Dataset entries
========================================
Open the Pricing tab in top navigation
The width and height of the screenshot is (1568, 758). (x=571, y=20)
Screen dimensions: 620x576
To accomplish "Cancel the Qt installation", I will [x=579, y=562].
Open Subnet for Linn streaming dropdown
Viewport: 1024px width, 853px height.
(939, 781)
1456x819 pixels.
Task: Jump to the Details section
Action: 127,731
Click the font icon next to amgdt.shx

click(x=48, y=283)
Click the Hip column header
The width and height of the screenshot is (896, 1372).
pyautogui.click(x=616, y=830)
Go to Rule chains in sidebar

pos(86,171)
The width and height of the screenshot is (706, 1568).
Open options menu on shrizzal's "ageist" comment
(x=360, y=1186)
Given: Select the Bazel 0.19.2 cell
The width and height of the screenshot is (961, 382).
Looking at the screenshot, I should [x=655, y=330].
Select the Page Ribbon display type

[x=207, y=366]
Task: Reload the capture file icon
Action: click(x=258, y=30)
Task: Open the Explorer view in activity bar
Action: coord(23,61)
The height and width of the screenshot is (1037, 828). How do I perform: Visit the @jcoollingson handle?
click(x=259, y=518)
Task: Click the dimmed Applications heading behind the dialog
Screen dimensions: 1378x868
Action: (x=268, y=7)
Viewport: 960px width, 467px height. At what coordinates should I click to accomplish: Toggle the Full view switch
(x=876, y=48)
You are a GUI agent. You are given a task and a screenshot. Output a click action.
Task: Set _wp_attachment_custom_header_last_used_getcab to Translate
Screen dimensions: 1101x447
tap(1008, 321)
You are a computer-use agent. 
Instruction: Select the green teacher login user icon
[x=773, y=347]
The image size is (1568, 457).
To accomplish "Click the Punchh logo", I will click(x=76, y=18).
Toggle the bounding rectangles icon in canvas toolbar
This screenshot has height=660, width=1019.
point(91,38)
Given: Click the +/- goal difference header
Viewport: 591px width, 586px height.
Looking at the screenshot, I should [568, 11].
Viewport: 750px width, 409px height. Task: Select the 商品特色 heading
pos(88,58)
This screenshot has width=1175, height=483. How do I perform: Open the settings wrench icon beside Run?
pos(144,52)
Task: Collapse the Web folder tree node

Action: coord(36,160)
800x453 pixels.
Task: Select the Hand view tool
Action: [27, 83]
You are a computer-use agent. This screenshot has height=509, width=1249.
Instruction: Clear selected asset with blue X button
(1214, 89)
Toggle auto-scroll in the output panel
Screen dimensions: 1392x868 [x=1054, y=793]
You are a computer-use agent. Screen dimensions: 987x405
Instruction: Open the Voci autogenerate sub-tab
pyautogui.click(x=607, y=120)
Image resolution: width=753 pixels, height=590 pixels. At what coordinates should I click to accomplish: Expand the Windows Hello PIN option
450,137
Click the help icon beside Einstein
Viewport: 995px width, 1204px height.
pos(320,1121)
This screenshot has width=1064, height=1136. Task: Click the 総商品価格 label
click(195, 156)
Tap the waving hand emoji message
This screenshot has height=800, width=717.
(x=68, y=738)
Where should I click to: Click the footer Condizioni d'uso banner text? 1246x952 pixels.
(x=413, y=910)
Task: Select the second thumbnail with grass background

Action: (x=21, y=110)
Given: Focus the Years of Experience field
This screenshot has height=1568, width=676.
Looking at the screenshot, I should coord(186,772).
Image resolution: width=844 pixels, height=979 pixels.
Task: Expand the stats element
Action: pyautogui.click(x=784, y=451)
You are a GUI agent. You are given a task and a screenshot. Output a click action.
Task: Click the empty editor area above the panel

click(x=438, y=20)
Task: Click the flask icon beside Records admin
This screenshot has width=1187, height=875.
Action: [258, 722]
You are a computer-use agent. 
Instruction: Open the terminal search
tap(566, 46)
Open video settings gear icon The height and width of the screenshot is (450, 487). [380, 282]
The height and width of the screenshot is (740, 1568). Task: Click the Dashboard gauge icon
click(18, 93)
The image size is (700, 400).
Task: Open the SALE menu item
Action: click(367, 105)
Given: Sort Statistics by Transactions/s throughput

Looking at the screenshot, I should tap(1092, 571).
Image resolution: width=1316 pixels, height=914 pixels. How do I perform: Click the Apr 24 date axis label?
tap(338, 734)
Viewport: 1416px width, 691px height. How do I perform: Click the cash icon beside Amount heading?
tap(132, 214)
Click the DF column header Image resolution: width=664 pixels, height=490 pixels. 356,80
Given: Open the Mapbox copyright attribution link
========================================
**WHAT YOU ARE ASKED TO DO**
Output the lines above exactly, but only those between the line holding "The height and width of the screenshot is (1037, 828)." and the line holding "Given: Focus the Years of Experience field", inclusive.

**RESULT**
The height and width of the screenshot is (1037, 828). How do I perform: Visit the @jcoollingson handle?
click(x=259, y=518)
Task: Click the dimmed Applications heading behind the dialog
Screen dimensions: 1378x868
Action: (x=268, y=7)
Viewport: 960px width, 467px height. At what coordinates should I click to accomplish: Toggle the Full view switch
(x=876, y=48)
You are a GUI agent. You are given a task and a screenshot. Output a click action.
Task: Set _wp_attachment_custom_header_last_used_getcab to Translate
Screen dimensions: 1101x447
tap(1008, 321)
You are a computer-use agent. 
Instruction: Select the green teacher login user icon
[x=773, y=347]
The image size is (1568, 457).
To accomplish "Click the Punchh logo", I will click(x=76, y=18).
Toggle the bounding rectangles icon in canvas toolbar
This screenshot has height=660, width=1019.
point(91,38)
Given: Click the +/- goal difference header
Viewport: 591px width, 586px height.
Looking at the screenshot, I should [568, 11].
Viewport: 750px width, 409px height. Task: Select the 商品特色 heading
pos(88,58)
This screenshot has width=1175, height=483. How do I perform: Open the settings wrench icon beside Run?
pos(144,52)
Task: Collapse the Web folder tree node

Action: coord(36,160)
800x453 pixels.
Task: Select the Hand view tool
Action: [27, 83]
You are a computer-use agent. This screenshot has height=509, width=1249.
Instruction: Clear selected asset with blue X button
(1214, 89)
Toggle auto-scroll in the output panel
Screen dimensions: 1392x868 [x=1054, y=793]
You are a computer-use agent. Screen dimensions: 987x405
Instruction: Open the Voci autogenerate sub-tab
pyautogui.click(x=607, y=120)
Image resolution: width=753 pixels, height=590 pixels. At what coordinates should I click to accomplish: Expand the Windows Hello PIN option
450,137
Click the help icon beside Einstein
Viewport: 995px width, 1204px height.
pos(320,1121)
This screenshot has width=1064, height=1136. Task: Click the 総商品価格 label
click(195, 156)
Tap the waving hand emoji message
This screenshot has height=800, width=717.
(x=68, y=738)
Where should I click to: Click the footer Condizioni d'uso banner text? 1246x952 pixels.
(x=413, y=910)
Task: Select the second thumbnail with grass background

Action: (x=21, y=110)
Given: Focus the Years of Experience field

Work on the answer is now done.